* [SOURCE RECORDS]
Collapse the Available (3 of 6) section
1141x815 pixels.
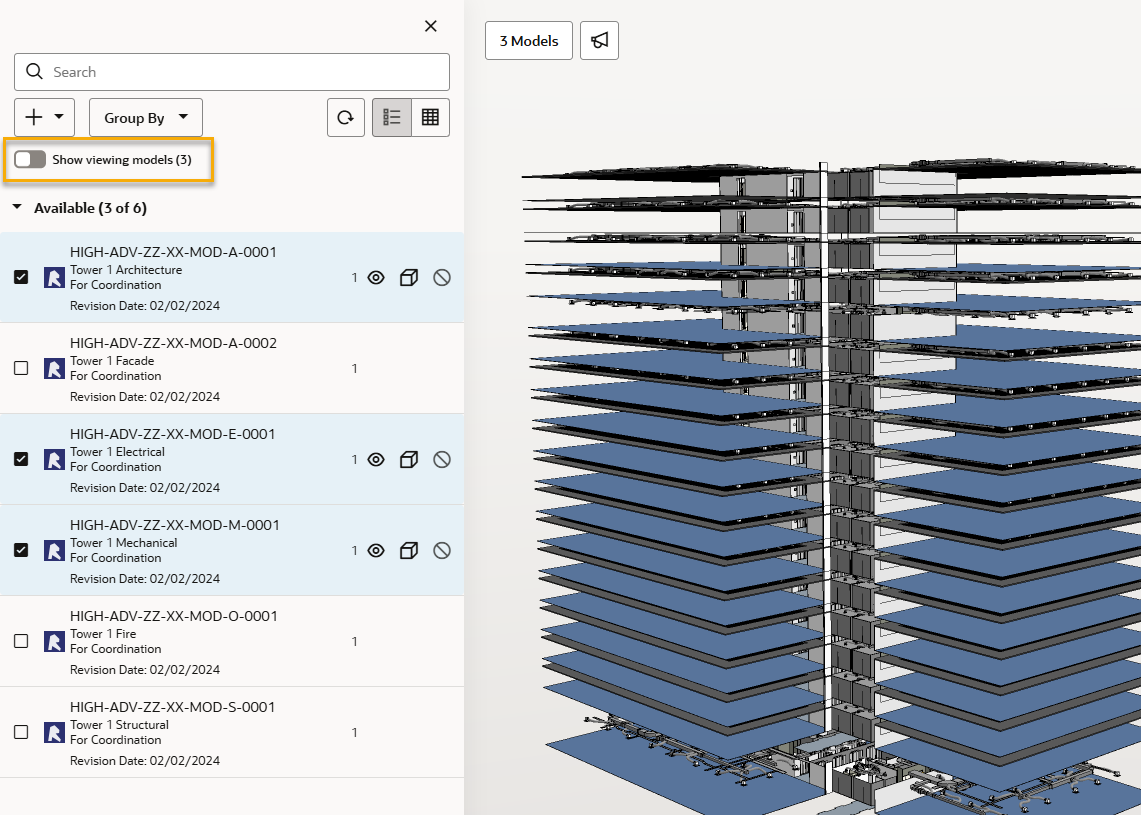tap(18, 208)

---

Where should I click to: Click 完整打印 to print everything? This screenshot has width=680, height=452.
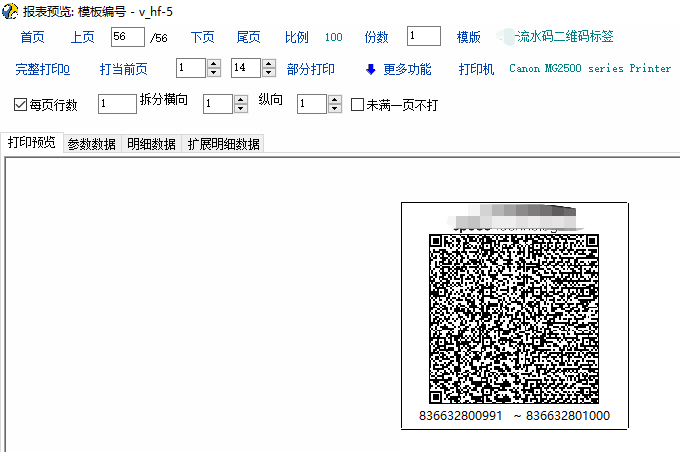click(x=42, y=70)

* [THE PROBLEM] Rewrite the rows from the line containing "Collapse the Available (3 of 6) section" through the line containing "tap(18, 208)", replacing "section" with "panel" and changing nothing else. Leave the pictures out.

* [EXERCISE OUTPUT]
Collapse the Available (3 of 6) panel
1141x815 pixels.
tap(18, 208)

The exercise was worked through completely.